#### [WHAT IS EXPECTED]
Rewrite the records below, changing every instance of "Identify the location of" to "Find the position of" and leaving everything else as it is.
....
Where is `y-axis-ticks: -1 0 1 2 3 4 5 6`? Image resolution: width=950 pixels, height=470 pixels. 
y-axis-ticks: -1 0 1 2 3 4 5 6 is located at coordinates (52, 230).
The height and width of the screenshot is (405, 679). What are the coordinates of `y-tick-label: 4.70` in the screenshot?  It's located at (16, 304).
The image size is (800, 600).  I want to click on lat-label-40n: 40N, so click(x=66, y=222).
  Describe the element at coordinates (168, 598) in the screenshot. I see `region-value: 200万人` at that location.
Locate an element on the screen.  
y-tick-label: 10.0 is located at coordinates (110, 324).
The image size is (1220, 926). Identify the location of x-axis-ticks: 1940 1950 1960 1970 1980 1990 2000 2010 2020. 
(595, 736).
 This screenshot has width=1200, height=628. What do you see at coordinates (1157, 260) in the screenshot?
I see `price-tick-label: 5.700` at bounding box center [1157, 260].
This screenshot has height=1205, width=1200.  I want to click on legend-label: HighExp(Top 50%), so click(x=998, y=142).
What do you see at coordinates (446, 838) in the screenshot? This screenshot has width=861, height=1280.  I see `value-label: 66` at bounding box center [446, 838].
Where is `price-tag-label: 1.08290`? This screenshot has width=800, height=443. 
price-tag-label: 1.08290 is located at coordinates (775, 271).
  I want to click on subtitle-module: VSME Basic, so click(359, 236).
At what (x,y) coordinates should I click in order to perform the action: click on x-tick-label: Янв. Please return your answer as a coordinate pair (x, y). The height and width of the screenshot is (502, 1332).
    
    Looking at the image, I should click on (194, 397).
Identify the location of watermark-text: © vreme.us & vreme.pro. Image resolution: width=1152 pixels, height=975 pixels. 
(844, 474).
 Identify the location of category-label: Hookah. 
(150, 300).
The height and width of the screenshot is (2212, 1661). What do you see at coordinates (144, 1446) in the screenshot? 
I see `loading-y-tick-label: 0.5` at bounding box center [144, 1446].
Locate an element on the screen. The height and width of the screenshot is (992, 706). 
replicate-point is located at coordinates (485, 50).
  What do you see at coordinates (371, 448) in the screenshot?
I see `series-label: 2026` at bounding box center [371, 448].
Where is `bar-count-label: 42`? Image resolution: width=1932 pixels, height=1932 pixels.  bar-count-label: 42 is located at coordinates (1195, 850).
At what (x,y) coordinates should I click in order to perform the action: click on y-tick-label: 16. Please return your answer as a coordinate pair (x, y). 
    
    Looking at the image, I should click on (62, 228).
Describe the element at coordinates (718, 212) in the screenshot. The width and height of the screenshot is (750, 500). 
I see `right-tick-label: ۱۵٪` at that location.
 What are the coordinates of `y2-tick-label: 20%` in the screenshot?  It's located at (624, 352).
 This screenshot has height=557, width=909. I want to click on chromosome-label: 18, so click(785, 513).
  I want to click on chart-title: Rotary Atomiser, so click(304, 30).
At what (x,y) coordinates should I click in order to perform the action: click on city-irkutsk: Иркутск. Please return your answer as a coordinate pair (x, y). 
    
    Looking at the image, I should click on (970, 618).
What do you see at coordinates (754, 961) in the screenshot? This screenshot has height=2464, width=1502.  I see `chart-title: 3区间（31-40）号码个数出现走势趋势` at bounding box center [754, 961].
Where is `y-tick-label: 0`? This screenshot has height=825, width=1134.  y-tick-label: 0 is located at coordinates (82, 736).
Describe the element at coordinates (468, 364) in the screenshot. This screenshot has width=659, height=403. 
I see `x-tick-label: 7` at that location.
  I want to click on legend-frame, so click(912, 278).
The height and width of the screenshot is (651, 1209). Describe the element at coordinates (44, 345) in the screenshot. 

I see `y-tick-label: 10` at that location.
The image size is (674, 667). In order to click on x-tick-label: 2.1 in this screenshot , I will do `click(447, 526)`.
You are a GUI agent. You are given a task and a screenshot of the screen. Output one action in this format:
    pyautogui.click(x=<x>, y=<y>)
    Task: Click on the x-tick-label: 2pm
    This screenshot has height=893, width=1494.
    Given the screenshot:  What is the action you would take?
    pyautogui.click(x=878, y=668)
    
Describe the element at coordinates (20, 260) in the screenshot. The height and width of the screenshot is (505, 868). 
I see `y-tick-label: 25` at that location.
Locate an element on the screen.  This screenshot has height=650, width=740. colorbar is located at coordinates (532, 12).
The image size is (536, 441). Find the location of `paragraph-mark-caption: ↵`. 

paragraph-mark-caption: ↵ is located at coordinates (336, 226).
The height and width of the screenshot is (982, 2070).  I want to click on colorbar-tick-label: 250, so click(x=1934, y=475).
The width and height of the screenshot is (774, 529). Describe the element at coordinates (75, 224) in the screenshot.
....
#### [SOLUTION FOR THIS EXERCISE]
Where is `y-axis-ticks: -1 0 1 2 3 4 5 6`? Image resolution: width=950 pixels, height=470 pixels. 
y-axis-ticks: -1 0 1 2 3 4 5 6 is located at coordinates (52, 230).
The height and width of the screenshot is (405, 679). What are the coordinates of `y-tick-label: 4.70` in the screenshot?  It's located at (16, 304).
The image size is (800, 600).  I want to click on lat-label-40n: 40N, so click(x=66, y=222).
  Describe the element at coordinates (168, 598) in the screenshot. I see `region-value: 200万人` at that location.
Locate an element on the screen.  
y-tick-label: 10.0 is located at coordinates (110, 324).
The image size is (1220, 926). Find the position of x-axis-ticks: 1940 1950 1960 1970 1980 1990 2000 2010 2020. 
(595, 736).
 This screenshot has width=1200, height=628. What do you see at coordinates (1157, 260) in the screenshot?
I see `price-tick-label: 5.700` at bounding box center [1157, 260].
This screenshot has height=1205, width=1200.  I want to click on legend-label: HighExp(Top 50%), so click(x=998, y=142).
What do you see at coordinates (446, 838) in the screenshot? This screenshot has width=861, height=1280.  I see `value-label: 66` at bounding box center [446, 838].
Where is `price-tag-label: 1.08290`? This screenshot has width=800, height=443. 
price-tag-label: 1.08290 is located at coordinates (775, 271).
  I want to click on subtitle-module: VSME Basic, so click(359, 236).
At what (x,y) coordinates should I click in order to perform the action: click on x-tick-label: Янв. Please return your answer as a coordinate pair (x, y). The height and width of the screenshot is (502, 1332).
    
    Looking at the image, I should click on (194, 397).
Find the position of watermark-text: © vreme.us & vreme.pro. Image resolution: width=1152 pixels, height=975 pixels. 
(844, 474).
 Find the position of category-label: Hookah. 
(150, 300).
The height and width of the screenshot is (2212, 1661). What do you see at coordinates (144, 1446) in the screenshot? 
I see `loading-y-tick-label: 0.5` at bounding box center [144, 1446].
Locate an element on the screen. The height and width of the screenshot is (992, 706). 
replicate-point is located at coordinates (485, 50).
  What do you see at coordinates (371, 448) in the screenshot?
I see `series-label: 2026` at bounding box center [371, 448].
Where is `bar-count-label: 42`? Image resolution: width=1932 pixels, height=1932 pixels.  bar-count-label: 42 is located at coordinates (1195, 850).
At what (x,y) coordinates should I click in order to perform the action: click on y-tick-label: 16. Please return your answer as a coordinate pair (x, y). 
    
    Looking at the image, I should click on (62, 228).
Describe the element at coordinates (718, 212) in the screenshot. The width and height of the screenshot is (750, 500). 
I see `right-tick-label: ۱۵٪` at that location.
 What are the coordinates of `y2-tick-label: 20%` in the screenshot?  It's located at (624, 352).
 This screenshot has height=557, width=909. I want to click on chromosome-label: 18, so click(785, 513).
  I want to click on chart-title: Rotary Atomiser, so click(304, 30).
At what (x,y) coordinates should I click in order to perform the action: click on city-irkutsk: Иркутск. Please return your answer as a coordinate pair (x, y). 
    
    Looking at the image, I should click on (970, 618).
What do you see at coordinates (754, 961) in the screenshot? This screenshot has height=2464, width=1502.  I see `chart-title: 3区间（31-40）号码个数出现走势趋势` at bounding box center [754, 961].
Where is `y-tick-label: 0`? This screenshot has height=825, width=1134.  y-tick-label: 0 is located at coordinates (82, 736).
Describe the element at coordinates (468, 364) in the screenshot. This screenshot has width=659, height=403. 
I see `x-tick-label: 7` at that location.
  I want to click on legend-frame, so click(912, 278).
The height and width of the screenshot is (651, 1209). Describe the element at coordinates (44, 345) in the screenshot. 

I see `y-tick-label: 10` at that location.
The image size is (674, 667). In order to click on x-tick-label: 2.1 in this screenshot , I will do `click(447, 526)`.
You are a GUI agent. You are given a task and a screenshot of the screen. Output one action in this format:
    pyautogui.click(x=<x>, y=<y>)
    Task: Click on the x-tick-label: 2pm
    This screenshot has height=893, width=1494.
    Given the screenshot:  What is the action you would take?
    pyautogui.click(x=878, y=668)
    
Describe the element at coordinates (20, 260) in the screenshot. The height and width of the screenshot is (505, 868). 
I see `y-tick-label: 25` at that location.
Locate an element on the screen.  This screenshot has height=650, width=740. colorbar is located at coordinates (532, 12).
The image size is (536, 441). Find the location of `paragraph-mark-caption: ↵`. 

paragraph-mark-caption: ↵ is located at coordinates (336, 226).
The height and width of the screenshot is (982, 2070).  I want to click on colorbar-tick-label: 250, so click(x=1934, y=475).
The width and height of the screenshot is (774, 529). Describe the element at coordinates (75, 224) in the screenshot.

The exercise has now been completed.